Updated: 2014-12-03 07:44
By Reuters (China Daily)

One of the world's most wanted war criminals, the reputed top lieutenant of Nazi mastermind Adolf Eichmann, is presumed to have died at least four years ago in Syria, where he lived under government protection, according to a leading Nazi hunter.

Alois Brunner, an Austrian SS officer, was found responsible for the World War II deportation of 125,500 European Jews to Nazi death camps.

He escaped at the end of the war from Germany to Egypt and arrived in Syria in 1954, said Efraim Zuroff, head of the Simon Wiesenthal Center's Israel office.

Brunner lived in Damascus under an alias and was employed by the late Syrian president Hafez al-Assad, father of the country's current ruler, as a terrorism and security expert, Zuroff said on Monday.

Brunner was reportedly seen alive as late as 2003 at a Damascus hotel, but a German intelligence source told the Wiesenthal Center four years ago that he had since died and was buried in Syria, Zuroff said.

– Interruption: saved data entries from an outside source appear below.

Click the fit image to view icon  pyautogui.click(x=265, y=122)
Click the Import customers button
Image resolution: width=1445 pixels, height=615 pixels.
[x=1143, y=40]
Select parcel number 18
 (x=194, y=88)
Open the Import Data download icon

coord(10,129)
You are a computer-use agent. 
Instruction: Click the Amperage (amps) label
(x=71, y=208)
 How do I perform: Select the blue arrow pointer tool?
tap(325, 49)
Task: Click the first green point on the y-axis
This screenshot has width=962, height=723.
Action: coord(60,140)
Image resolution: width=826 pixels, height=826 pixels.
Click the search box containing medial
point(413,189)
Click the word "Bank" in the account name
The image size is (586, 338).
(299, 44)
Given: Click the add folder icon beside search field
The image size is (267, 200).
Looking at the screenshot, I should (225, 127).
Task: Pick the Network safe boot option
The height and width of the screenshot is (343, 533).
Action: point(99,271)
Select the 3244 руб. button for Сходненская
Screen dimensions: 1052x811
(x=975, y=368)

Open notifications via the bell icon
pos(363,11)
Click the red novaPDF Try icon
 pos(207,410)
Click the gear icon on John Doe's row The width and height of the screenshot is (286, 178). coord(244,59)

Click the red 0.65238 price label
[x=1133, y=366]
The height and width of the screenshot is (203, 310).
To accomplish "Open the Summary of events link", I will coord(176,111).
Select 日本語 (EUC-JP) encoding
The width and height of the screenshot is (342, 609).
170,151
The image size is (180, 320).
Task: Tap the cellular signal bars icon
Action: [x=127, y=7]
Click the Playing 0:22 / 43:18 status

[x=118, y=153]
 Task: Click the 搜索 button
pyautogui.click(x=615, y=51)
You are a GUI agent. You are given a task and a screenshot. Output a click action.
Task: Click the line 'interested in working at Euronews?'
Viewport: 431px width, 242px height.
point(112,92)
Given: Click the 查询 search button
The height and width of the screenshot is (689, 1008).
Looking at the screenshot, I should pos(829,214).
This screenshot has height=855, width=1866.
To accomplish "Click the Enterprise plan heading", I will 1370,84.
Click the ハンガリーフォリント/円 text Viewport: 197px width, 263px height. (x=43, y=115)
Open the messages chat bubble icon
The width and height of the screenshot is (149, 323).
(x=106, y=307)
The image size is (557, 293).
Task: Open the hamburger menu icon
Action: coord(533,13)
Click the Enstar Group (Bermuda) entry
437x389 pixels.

Although never brought to justice, Brunner was tried in France in 1954 and sentenced to death in his absence for crimes against humanity. He lost several fingers and an eye in two letter-bomb assassination attempts that were attributed to Israeli agents.

Zuroff said the Wiesenthal Center was never able to forensically verify Brunner's death, but had hoped to obtain corroborating information before announcing it, an effort stymied by Syria's civil war. Were he alive, Brunner would now be 102, Zuroff said.

The Nazi-hunting center decided this year to remove Brunner from its roster of fugitive war criminals on its website, www.operationlastchance.org, Zuroff said.

He added that he went public in recent days with details of Brunner's presumed death when asked about him during an interview with Britain's Sunday Express newspaper.

"He was a notorious, fanatical anti-Semite," Zuroff said, citing a 1985 German magazine interview in which Brunner was asked if he had any regrets, and was quoted as saying he regretted he hadn't murdered more Jews.

Zuroff described Brunner as the last of the top-tier Nazi operatives responsible for planning and carrying out the genocide of European Jews "in a broad sense, as opposed to people involved in the murder of Jews in one specific place or operation."